Charlotte Perriand, Furniture and scenography, Steph Simon gallery, 1956 © Adagp, Paris, 2019 © Gaston Karquel / AChP FAD MAGAZINE
Charlotte Perriand, Furniture and scenography, Steph Simon gallery, 1956 © Adagp, Paris, 2019 © Gaston Karquel / AChP

Visitors are able to engage in a painstakingly fabricated world of modernity consisting of selflessly researched, full-scale reconstructions of spaces that embody Perriand’s oeuvre. Paintings by Picasso hang next to Le Corbusier chairs and Fernand Léger’s works stand beside “L’Art Brut” photographs and free form furniture. Onlookers are encouraged to rethink the role of art in society particularly currently.
In gallery 1, The Ideal Apartment, is dedicated to Perriand’s formative years in the 1920s, when she embraced the industrial aesthetic, taking inspiration from automobiles and cinema to create modern chrome tube furniture for her Saint-Sulpice studio. From the start, between 1927 and 1929, Perriand reinvents housing (gallery 1), remarkably by collaborating with Le Corbusier and Pierre Jeanneret. The 1930s (gallery 1) are the scene of her political, social and artistic engagement, often alongside Fernand Léger. It is also with the latter that, mindful of the restrictions of progress and technology, she imagines a raw art inspired by nature (Gallery 2).
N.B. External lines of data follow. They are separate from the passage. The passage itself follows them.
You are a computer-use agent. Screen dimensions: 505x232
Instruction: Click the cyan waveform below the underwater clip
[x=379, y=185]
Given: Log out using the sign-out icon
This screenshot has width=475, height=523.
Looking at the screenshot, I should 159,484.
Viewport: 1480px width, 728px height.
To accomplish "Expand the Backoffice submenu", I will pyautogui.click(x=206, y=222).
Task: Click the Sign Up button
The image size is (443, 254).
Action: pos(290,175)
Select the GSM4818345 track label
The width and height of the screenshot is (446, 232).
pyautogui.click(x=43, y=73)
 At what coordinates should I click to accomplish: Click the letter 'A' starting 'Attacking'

Her breakout piece the “Bar sous le toit” (bar in the attic), displayed at the Salon d’Automne in 1927, convinced the renowned architect and designer Le Corbusier to take her on in his studio. There, she collaborated with Le Corbusier and Pierre Jeanneret to create such timeless icons as the “chaise longue” and the “fauteuil grand confort” armchair envisioned for an “ideal apartment,” as exhibited at the 1929 Salon d’Automne.
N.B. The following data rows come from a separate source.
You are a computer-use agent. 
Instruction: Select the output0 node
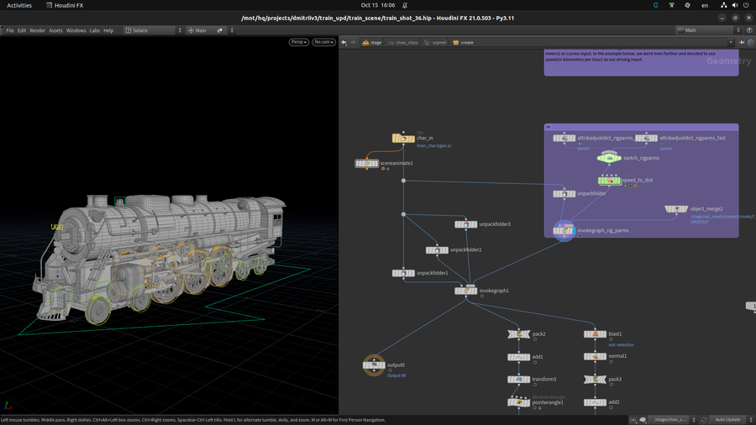373,365
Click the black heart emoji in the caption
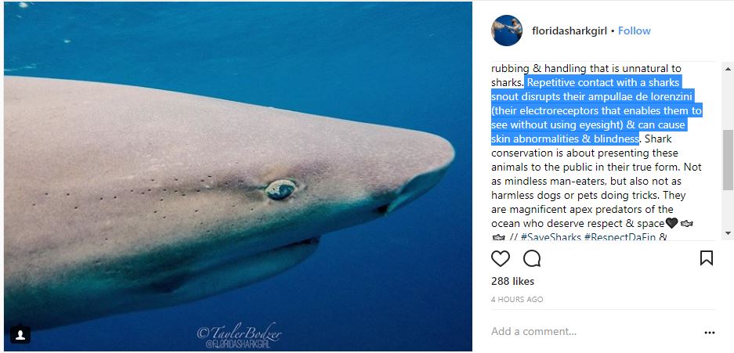The width and height of the screenshot is (734, 353). [671, 224]
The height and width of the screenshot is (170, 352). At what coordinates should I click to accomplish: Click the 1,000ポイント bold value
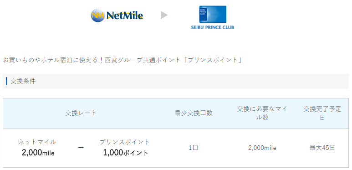point(126,153)
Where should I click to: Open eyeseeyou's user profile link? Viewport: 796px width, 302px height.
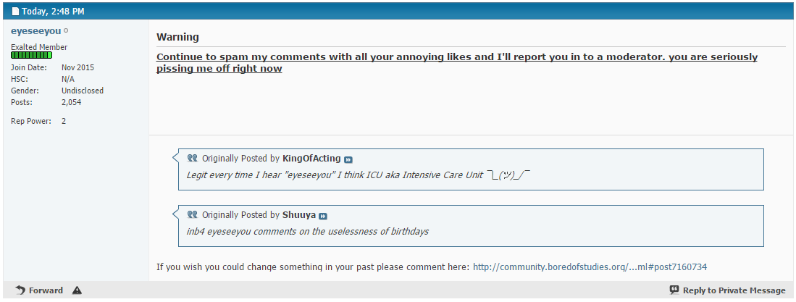pyautogui.click(x=36, y=31)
Other thematic galleries include Japan & Reconstruction (gallery 4) based on her time spent in Japan in the early 1940s, advising the country on industrial arts. Her crucial stay in Japan reinforces her understanding of the links between creation and tradition and it initiated one of the central contributions of her work, the dialogue among cultures. Her 1941 exhibition Selection, Tradition, Creation at Tokyo’s Takishimaya department store presented fresh interpretations of living spaces using traditional materials, such as bamboo. As she found inspiration in Zen philosophy and Japanese culture, a new generation of Japanese designers was, in turn, influenced by her work. Galleries 5, 6, and 7 are dedicated to A Synthesis of Arts and Cultures, exploring continuity between art and architecture as presented in the 1995 Tokyo exhibition Proposal for a Synthesis of the Arts. Her stay in Rio at the beginning of the 1960s (gallery 7) allowed her to further enrich her imagination.
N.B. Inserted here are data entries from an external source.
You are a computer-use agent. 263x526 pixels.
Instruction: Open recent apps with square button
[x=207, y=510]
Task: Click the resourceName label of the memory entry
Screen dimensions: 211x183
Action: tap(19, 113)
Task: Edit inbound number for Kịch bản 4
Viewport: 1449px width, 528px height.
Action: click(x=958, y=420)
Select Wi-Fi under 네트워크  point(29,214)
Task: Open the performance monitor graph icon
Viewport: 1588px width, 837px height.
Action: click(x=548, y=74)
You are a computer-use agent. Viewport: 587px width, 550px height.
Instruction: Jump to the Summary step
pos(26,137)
In gallery 9, Perriand’s works links with those of Robert Delaunay, Simon Hantaï, Alexander Calder, Pablo Picasso, Henri Laurens and Fernand Léger in places understood of by her to comprehend and exhibit Art. Her love of the mountains (galleries 8 and 10) is also echoed in several of her constructions, from the ‘Refuge Tonneau’ to the ski resort of Les Arcs ski resort in Savoy France. Her building concept harmoniously integrated each structure into the slopes, while making the most of the majestic Alpine views. Conclusively, it is the close relationship that she founded with Japan that concludes this itinerary:  the Maison de Thé (1993), created for UNESCO, is rebuilt in Gallery 11, reverberating the architecture of Frank Gehry.
Perriand’s work echoes with variations in the social and political order, the development and evolution of the role of women and the changes in approaches towards urban living.

Charlotte Perriand at Fondation Louis Vuitton runs through Feb. 24th, 2020.